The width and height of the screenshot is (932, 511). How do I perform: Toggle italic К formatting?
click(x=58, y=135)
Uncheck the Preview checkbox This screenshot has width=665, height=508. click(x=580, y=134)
--
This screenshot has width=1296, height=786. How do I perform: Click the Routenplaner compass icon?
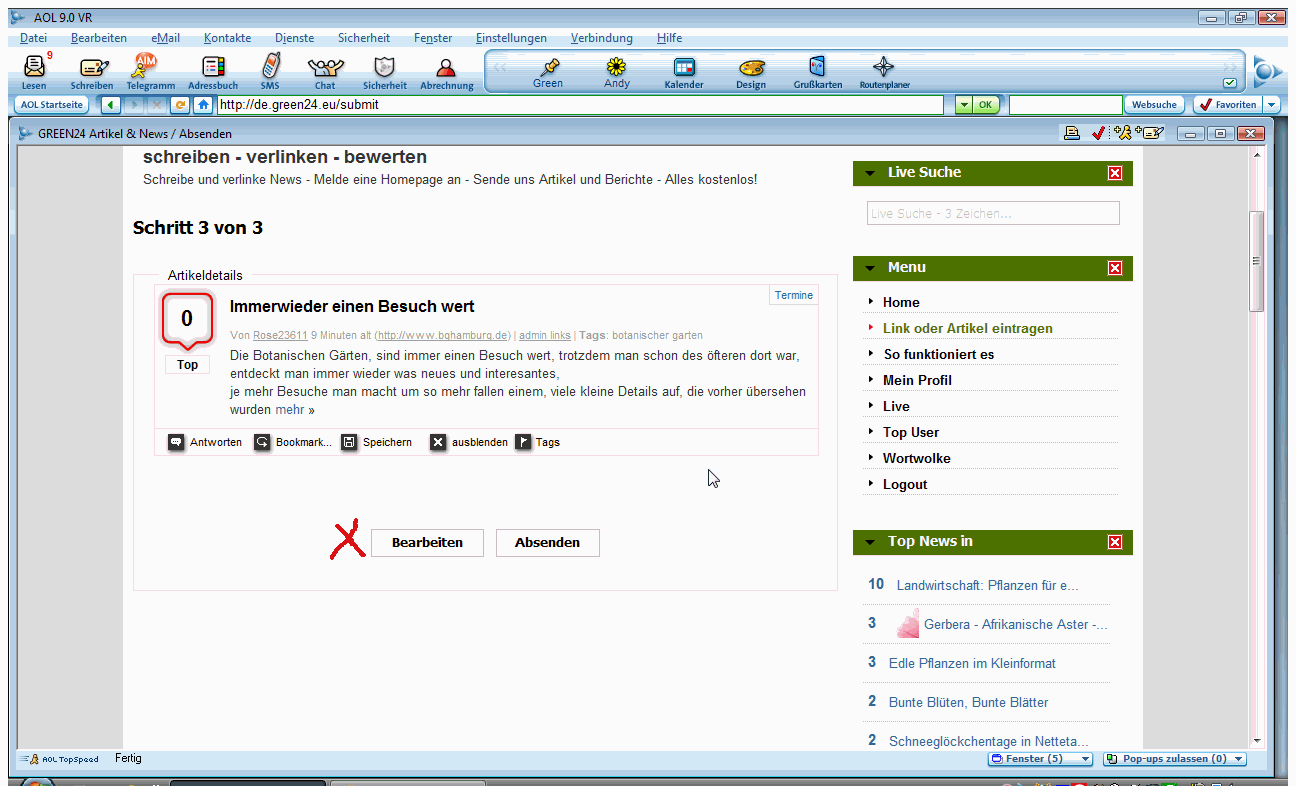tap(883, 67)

Directions
When you reach the line holding "The width and" in the records above, begin reproducing exactly, stop after the line holding "Uncheck the Preview", and output nothing else.

Solution for this problem
The width and height of the screenshot is (932, 511). How do I perform: Toggle italic К formatting?
click(x=58, y=135)
Uncheck the Preview checkbox This screenshot has width=665, height=508. click(x=580, y=134)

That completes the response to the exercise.